- GIVEN RECORDS
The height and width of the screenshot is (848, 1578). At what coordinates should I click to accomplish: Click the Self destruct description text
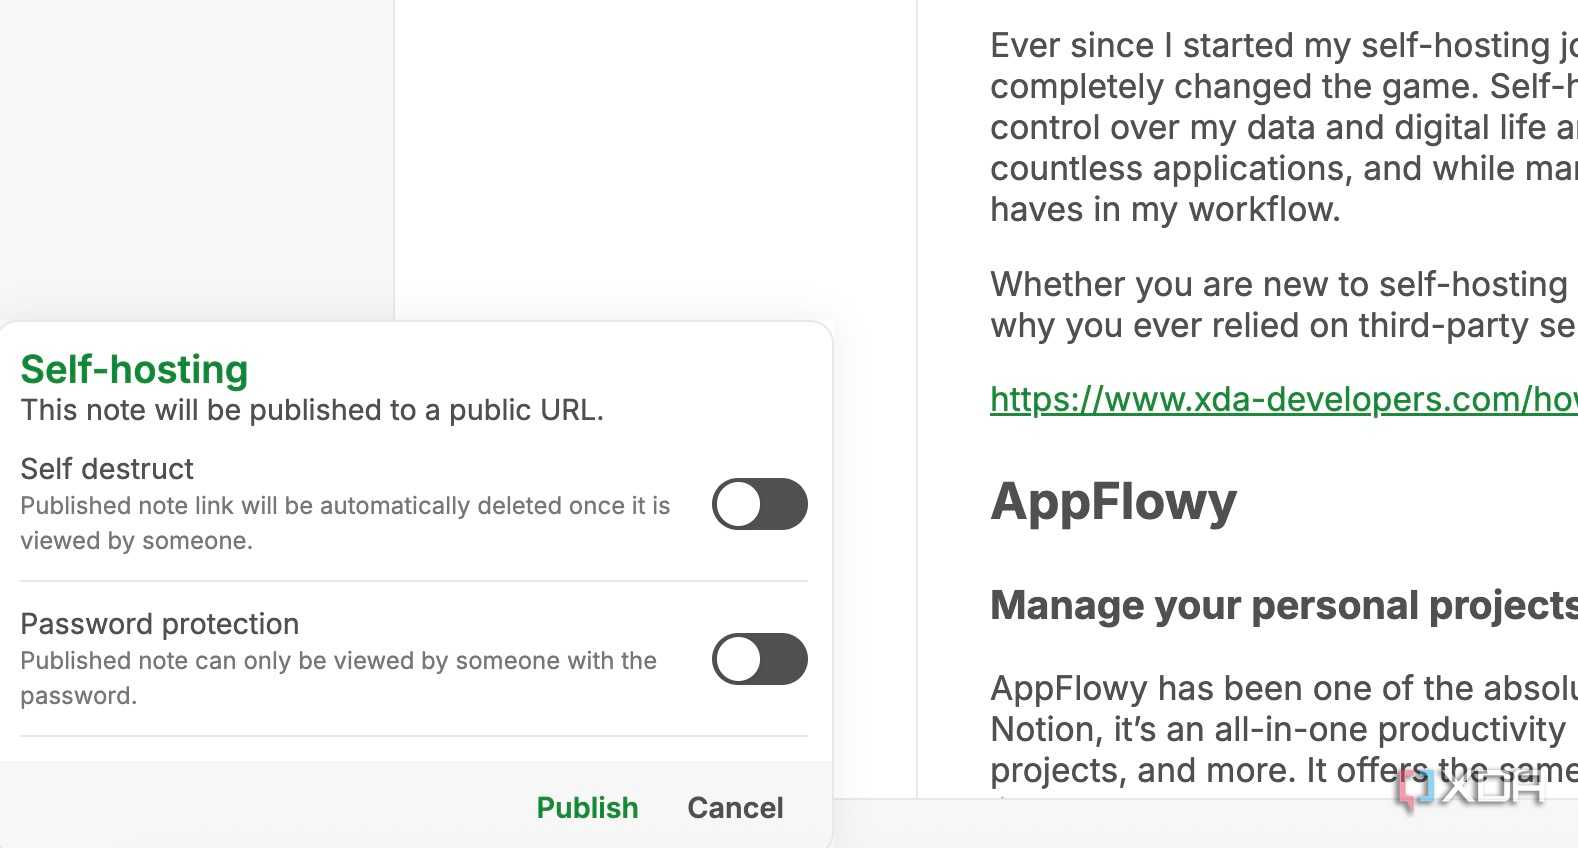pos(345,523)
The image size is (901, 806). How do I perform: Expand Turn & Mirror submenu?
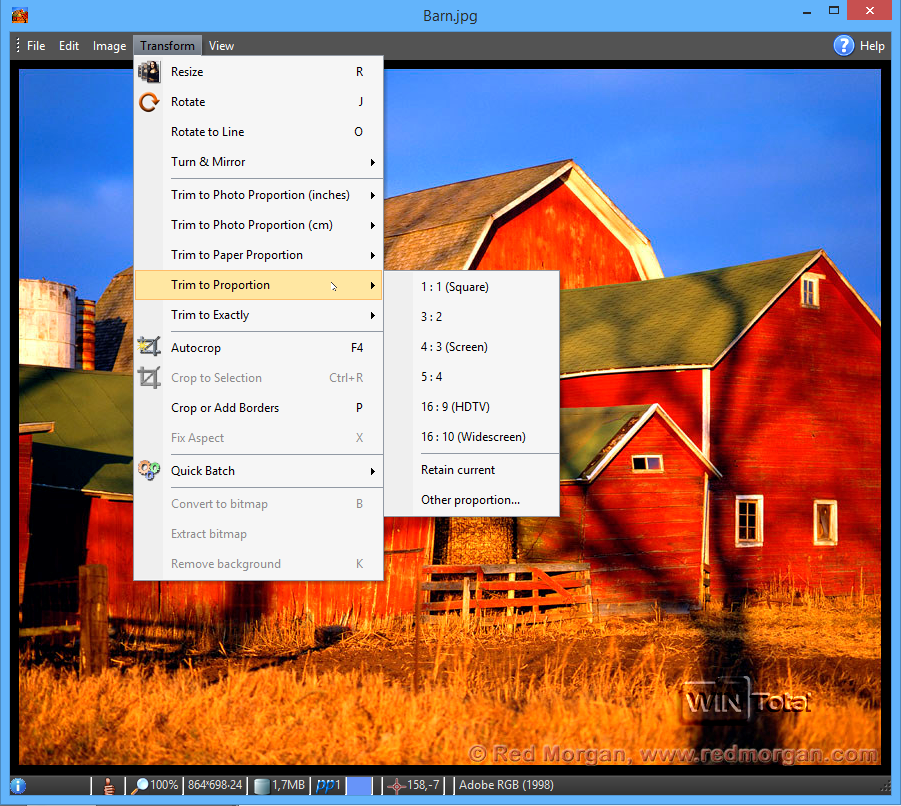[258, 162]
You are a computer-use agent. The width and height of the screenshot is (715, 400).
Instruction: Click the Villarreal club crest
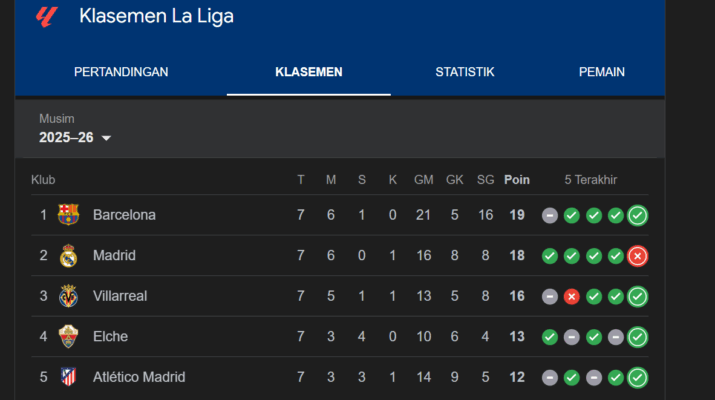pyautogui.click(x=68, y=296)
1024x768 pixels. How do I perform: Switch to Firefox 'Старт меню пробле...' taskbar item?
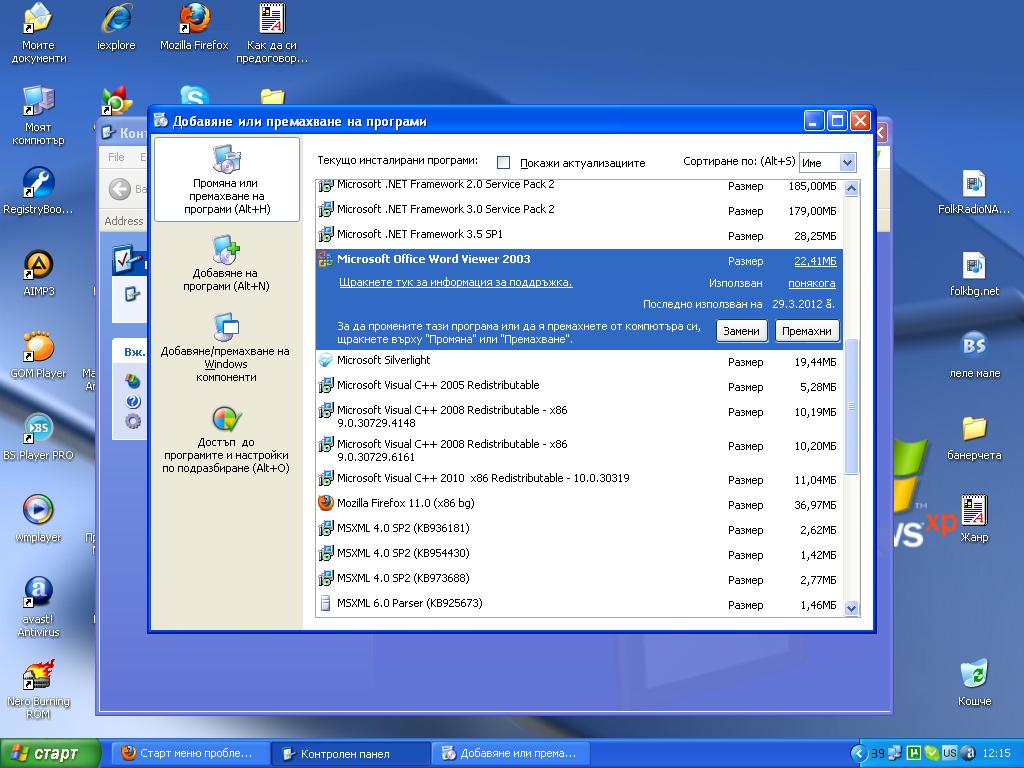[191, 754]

--

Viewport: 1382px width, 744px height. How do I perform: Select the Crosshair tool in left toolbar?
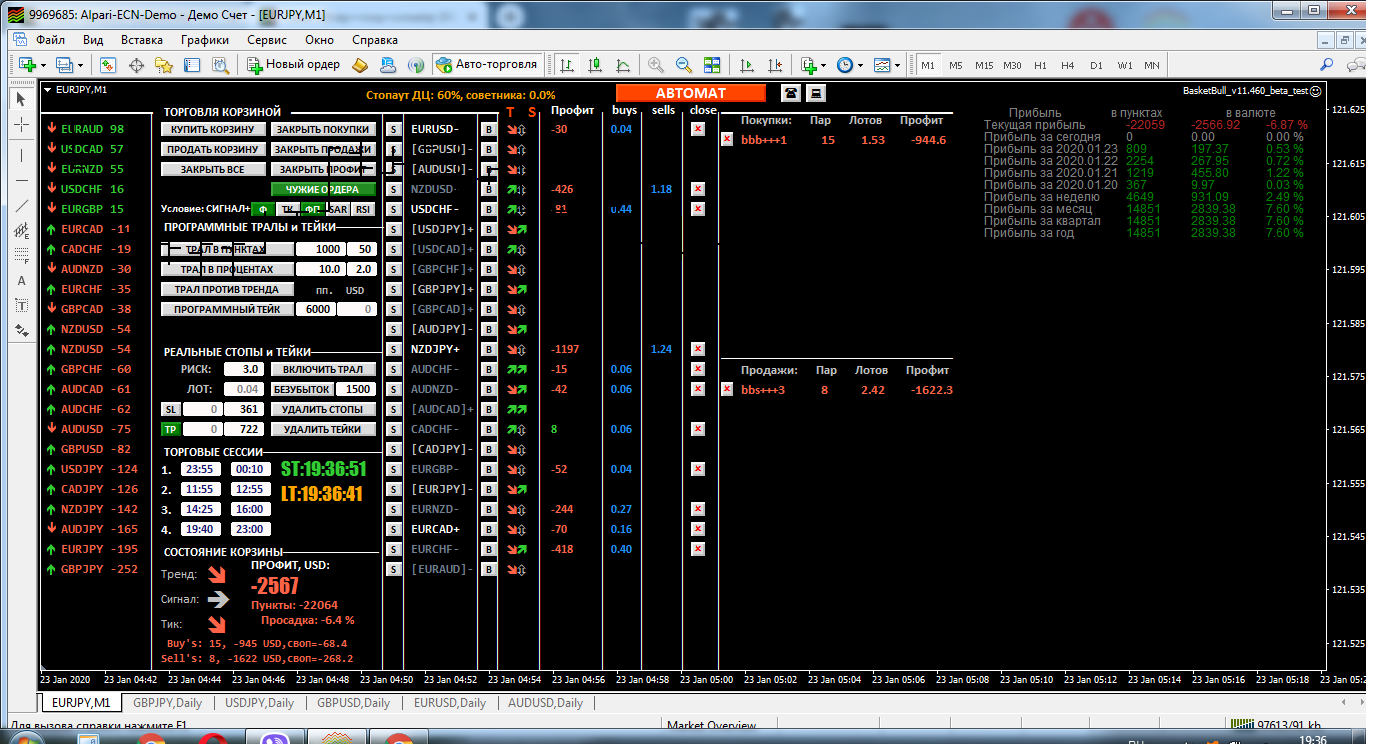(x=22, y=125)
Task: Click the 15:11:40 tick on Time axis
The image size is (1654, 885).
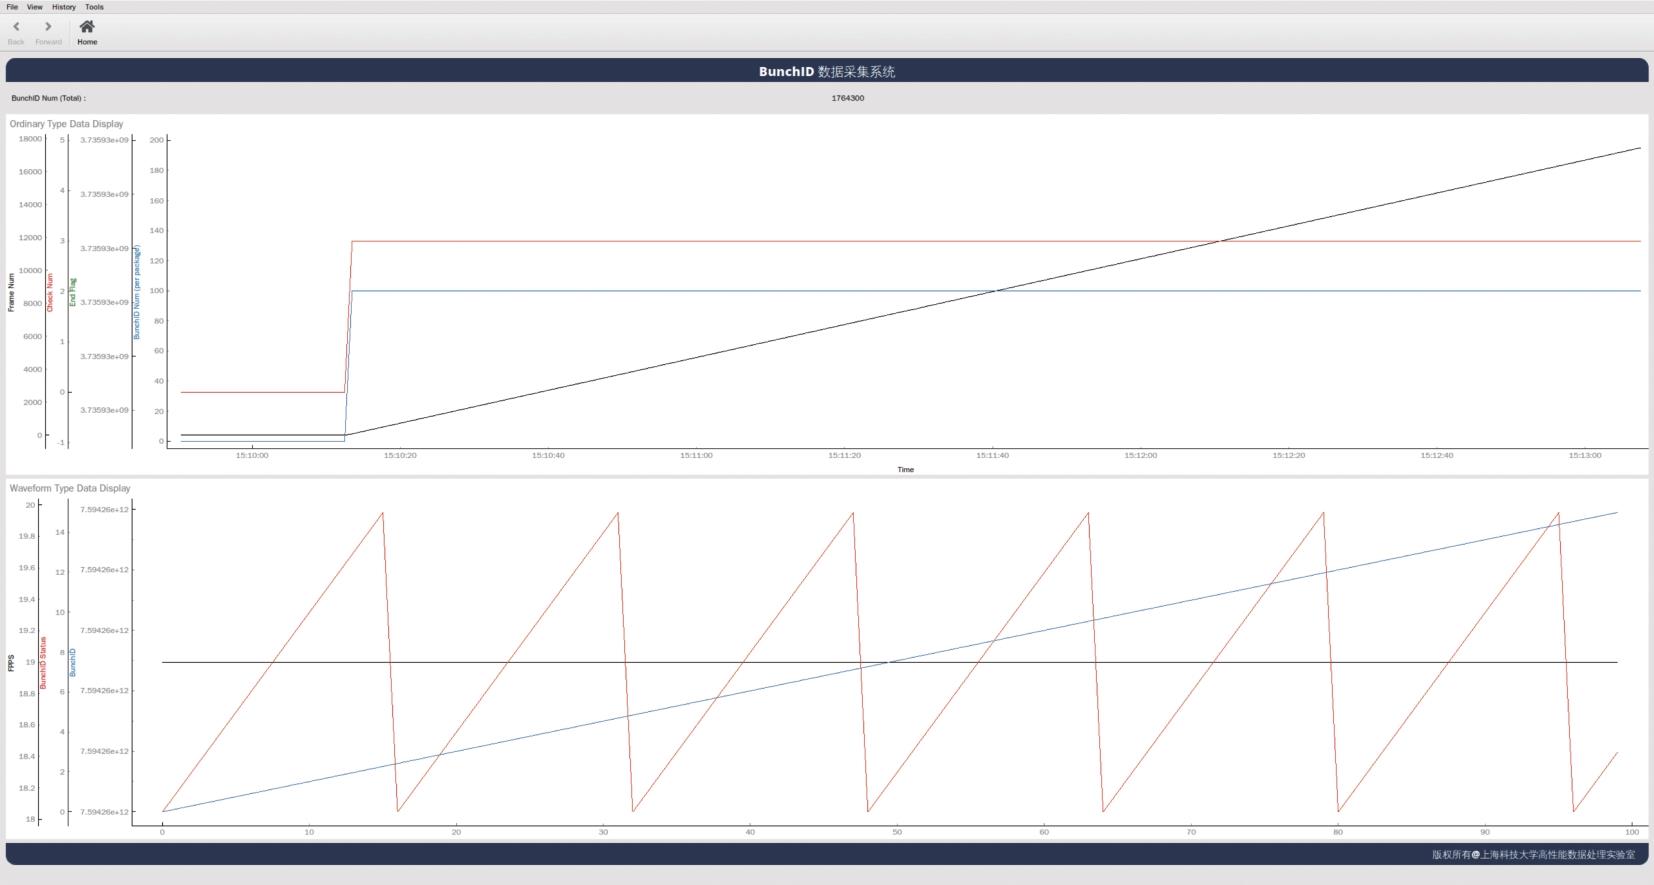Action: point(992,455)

==

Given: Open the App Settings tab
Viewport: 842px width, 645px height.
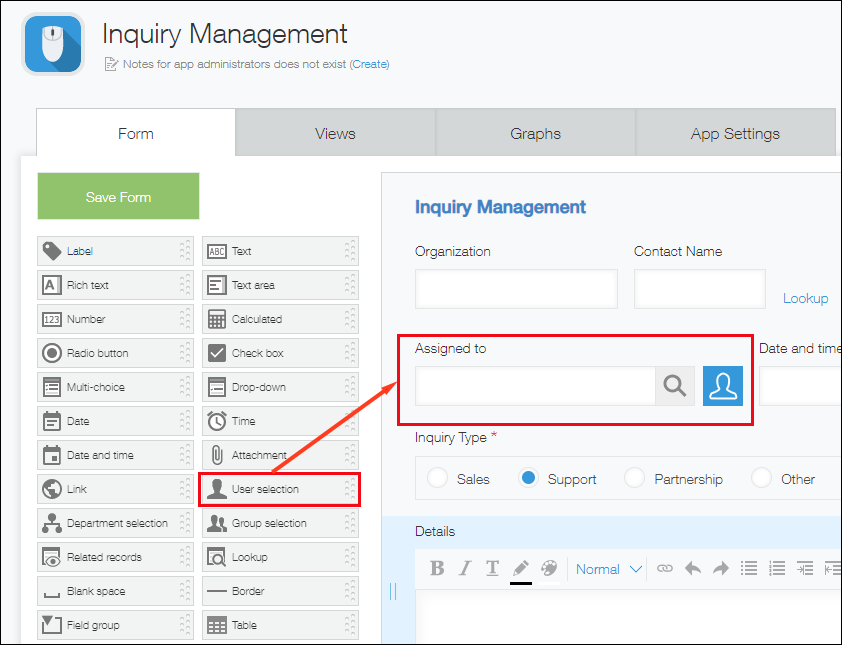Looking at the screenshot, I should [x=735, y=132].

- PROBLEM DETAILS
Given the entries above, transcribe exactly the lines from the one holding "The height and" through the one holding "You are a computer-use"; pictures do not belong in the transcription.

- EXERCISE SOLUTION
The height and width of the screenshot is (848, 1578). At what coordinates should I click to accomplish: Click the Self destruct description text
pos(345,523)
The image size is (901, 806). How do I perform: Expand Turn & Mirror submenu?
[258, 162]
You are a computer-use agent. The width and height of the screenshot is (715, 400).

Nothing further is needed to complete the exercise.